The Matterful City
Cities were once built to reflect higher ideals like belief systems and shared stories, their spaces designed to convey meaning beyond mere function. Today, cities prioritize efficiency and transformation, leading to an aestheticization of function where everything is designed for consumption and interaction without real consequence. This has created a sense of alienation, which is often superficially addressed with "decoration" like green walls, masking deeper design flaws. This shift raises the question of whether we have lost a connection to a higher order or beauty in our pursuit of optimization. Can new guiding principles, like mathematics or parametric design, fill the void left by the old order and imbue contemporary cities with a renewed sense of meaning?

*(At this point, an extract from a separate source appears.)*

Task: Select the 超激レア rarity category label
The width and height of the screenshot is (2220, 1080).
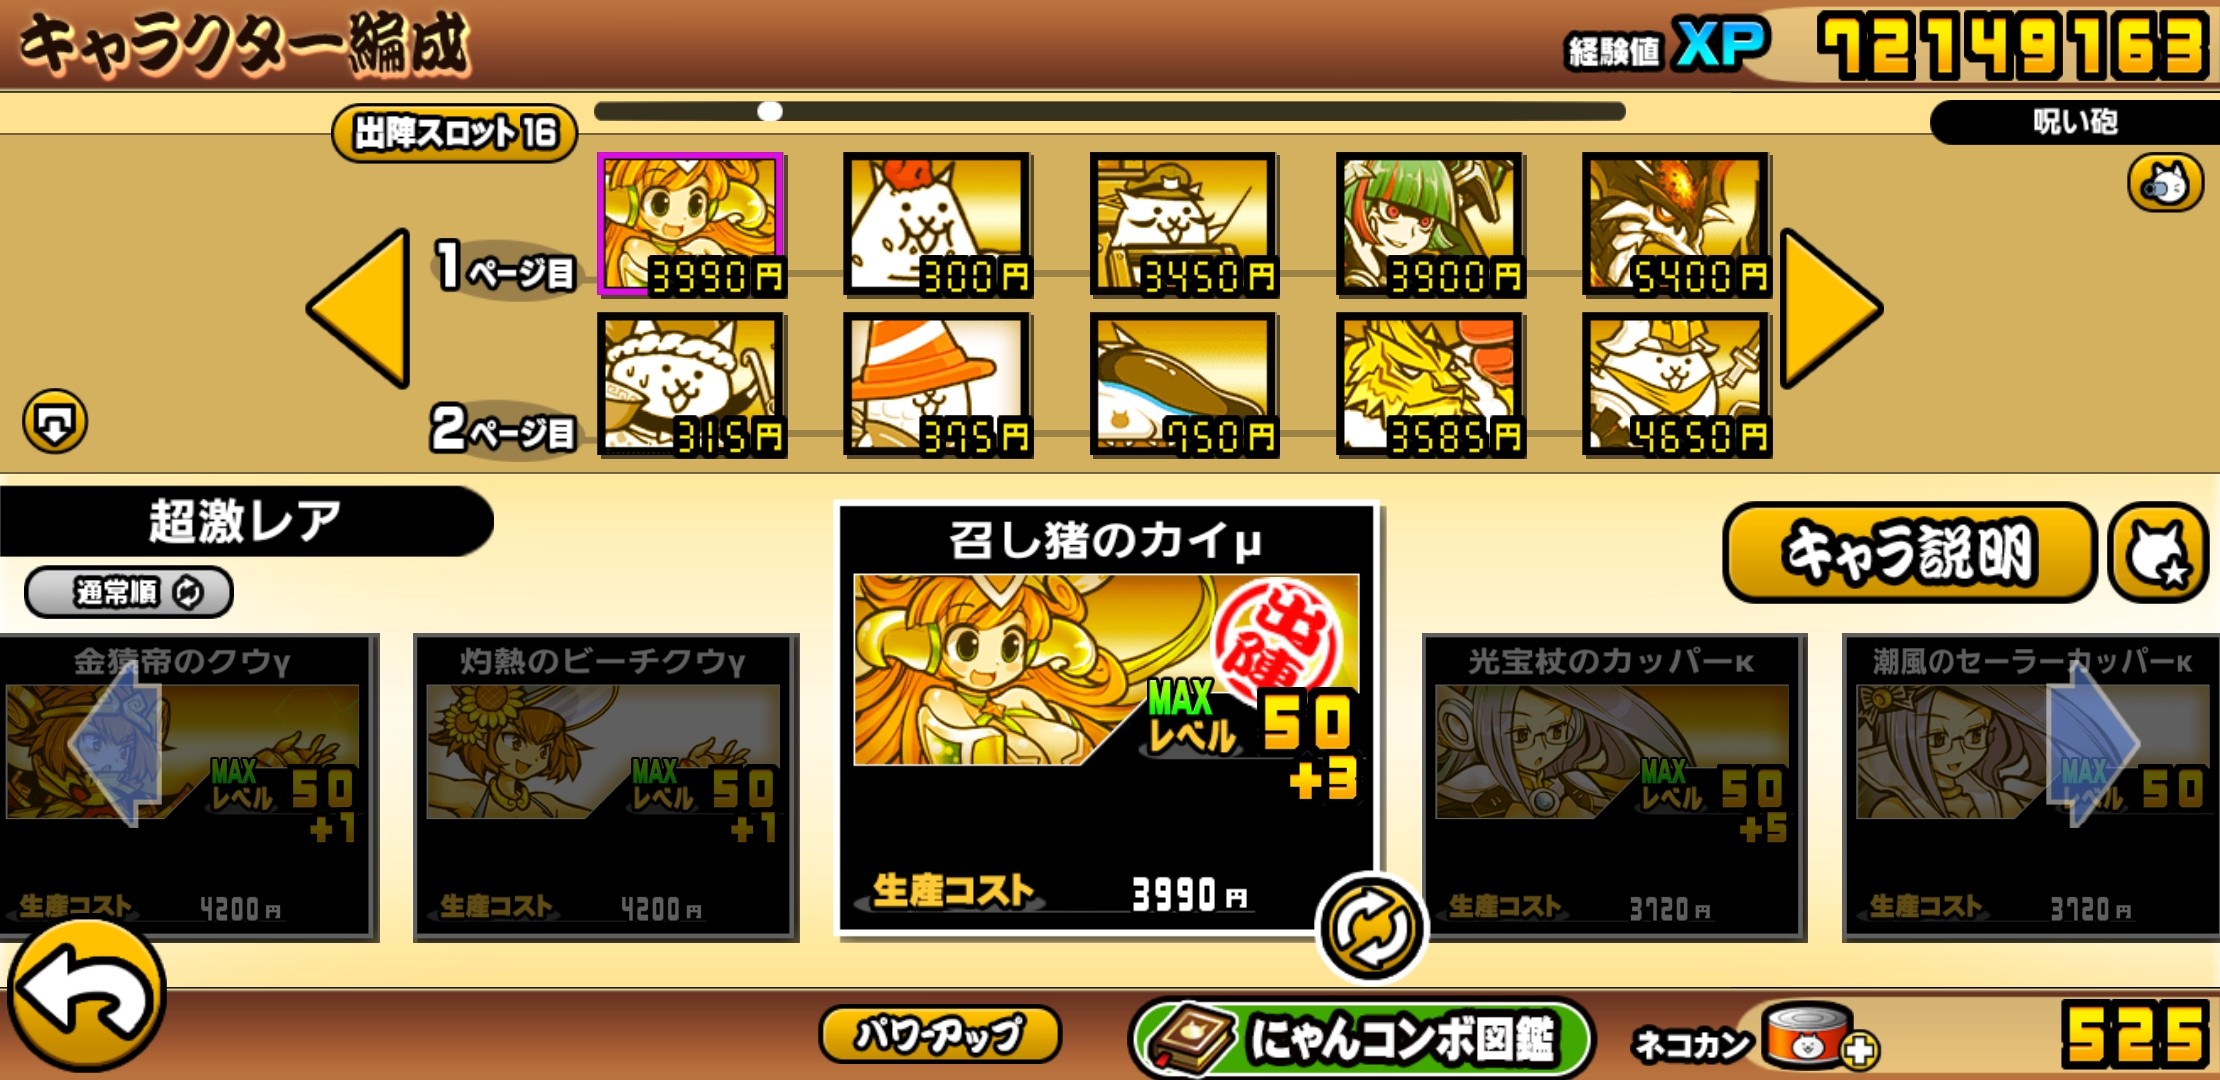Action: [x=245, y=521]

Was the city once an expression of something greater? Something that mattered, not in abstraction, but in the very matter of its making? Did it rise from belief—belief in gods, in order, in symmetry, in permanence? The city as a vessel of stories, a storage of knowledge rendered in stone and space? Its spaces reflected the rhythms of life, informing us through their very form, selecting and refining only the most valuable pieces of information, worth to be remembered. The temple, the square, the street—each had a role, each carried meaning beyond function. The city was not just infrastructure; was it a conversation with eternity?
Now, the city is a mechanism. It optimizes, adapts, erases. It is not built to last but to transform. The temple is an event space. The square is a logistics hub. The colonnade is an architectural gesture, replicated in glass, too thin to touch, too fragile to bear weight. The old facades remain, but only in their first centimeter—beyond them, the connected voids of commerce expand, flexible, infinite, indifferent, filled up like polyurethane foam in a hollow construction detail.
Surfaces are everything. Smooth, seamless, hyper-efficient. Streets no longer belong to the body but to movement itself—rubber on asphalt, steel on steel, leather on granite. A city that once made space for pause now eliminates friction. Visibility is maximized: transparent facades, polished floors, 2000-lux lighting from every angle, eliminating all shadows, dissolving depth.
Duchamp once tried to sever the object from its use, to lift it into the realm of pure thought. The contemporary city has melted the two into one again, but the material is different from the original. Thought is now produced through objects, not by their absence, but by their sheer amount, their unnatural proliferation. The city is filled with things meant to be seen, consumed, clicked, shared—each designed for interaction, but interaction without consequence. A cup of coffee is no longer just a drink; it is an experience, a lifestyle product, enclosed by an endless array of wooden lamellen, the last anchor to a rooted, romanticized experience. A bench is no longer just a place to rest; it is an Instagrammable moment, a little bubble in which you reorganize your banking services. Everything is use, but the use itself is empty. We have not abandoned function—we have aestheticized it, stretched it, made it infinite, detached it from necessity. We made it tasty.
And when the weight of this optimization becomes unbearable—when the noise, the smell, the heat, the alienation of a frictionless environment starts pressing in—the solution is not redesign, but decoration. An overdose of plants, as if nature itself were a finishing material. Green walls, green roofs, green interiors. As if trees placed in voids could undo the voids themselves. As if we could overpaint bad design with a the properties of nature, masking an unlivable city with a layer of leaves.
For the longest time in history, philosophers agreed: there was something beyond the measurable. An invisible structure, a higher order. The golden section was not a ratio but a link to something profound. The city followed this logic—less an accumulation of structures, more a careful composition. Now, only what is measurable matters. Beauty is no longer a pursuit; it is an accident, a leftover, a glitch in the system of production.
But if the old order is gone, must nothing replace it? If divine proportions no longer guide us, can something else? Should we believe in the thing that takes over every domain, should we believe in mathematics? Is it not at least as real as God? In the way both exist outside the material world yet shape it, move it, give it form? If we can no longer trust in sacred geometry, can we trust in the rigorous engines we now build—parametric, generative, evolving? Can this logic, in its purest form, reveal something beyond function? Isn’t it actually the same as before? With the Architect as a blend between Aristotle and Plato? Matter and what matters? Are we saved?